■ Activity ■
Please reproduce, word for word, the part of the passage below about women physician leaders and their time, starting at "But what if" and ending at "to feel like?".
----- Text passage
If you are listening to this, chances are high that you’re a woman physician leader juggling:
- people at work who rely on you
- people at home who rely on you
- a calendar that feels like a high-speed train with no brakes
There is simply too much input, too many people asking for your time. Some days it feels like clearing the entire calendar and starting fresh is the best answer.
I recall some women in my life saying they experienced this kind of reset during the early days of the pandemic — when everything just stopped. School, work travel, sports, and recitals. For a moment, the family unit was the center of the universe again.
Everything slowed to a pace that allowed for reflection. Some were able to take their foot off the gas.
That did not happen for me, my family, or most women physician leaders that I know. While the world came to a screeching halt, we kept going.
Without the time or energy to even stock up on toilet paper.
But what if you could just press pause?
Can You Create Time?
As a woman physician leader, there’s always a deadline looming.
- A meeting to prep for
- A workflow to update
- A quality dashboard that needs fixing
- A grant that’s been sitting half-written for weeks…
Oh — and that never-ending to-do list? Still growing.
Then come the last-minute fires to put out. The urgent patient cases. And on top of it all — your kid’s soccer tournament and your partner’s birthday.
I mean, honestly? I’m exhausted just thinking about this Tuesday.
When do you get time to recalibrate? When do you reflect, recharge, or remember what you wanted your life to feel like?
Time for yourself is necessary to build the resilience needed to face the daily challenges in medicine and leadership. But time won’t just appear. It’s not waiting in the pantry next to the protein bars.
We must create time. Set an intention. Claim it.
----------
----- Supplied records
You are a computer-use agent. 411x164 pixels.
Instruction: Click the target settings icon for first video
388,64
----------
----- Supplied records
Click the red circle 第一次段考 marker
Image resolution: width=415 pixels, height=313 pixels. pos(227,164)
----------
■ Task output ■
But what if you could just press pause?
Can You Create Time?
As a woman physician leader, there’s always a deadline looming.
- A meeting to prep for
- A workflow to update
- A quality dashboard that needs fixing
- A grant that’s been sitting half-written for weeks…
Oh — and that never-ending to-do list? Still growing.
Then come the last-minute fires to put out. The urgent patient cases. And on top of it all — your kid’s soccer tournament and your partner’s birthday.
I mean, honestly? I’m exhausted just thinking about this Tuesday.
When do you get time to recalibrate? When do you reflect, recharge, or remember what you wanted your life to feel like?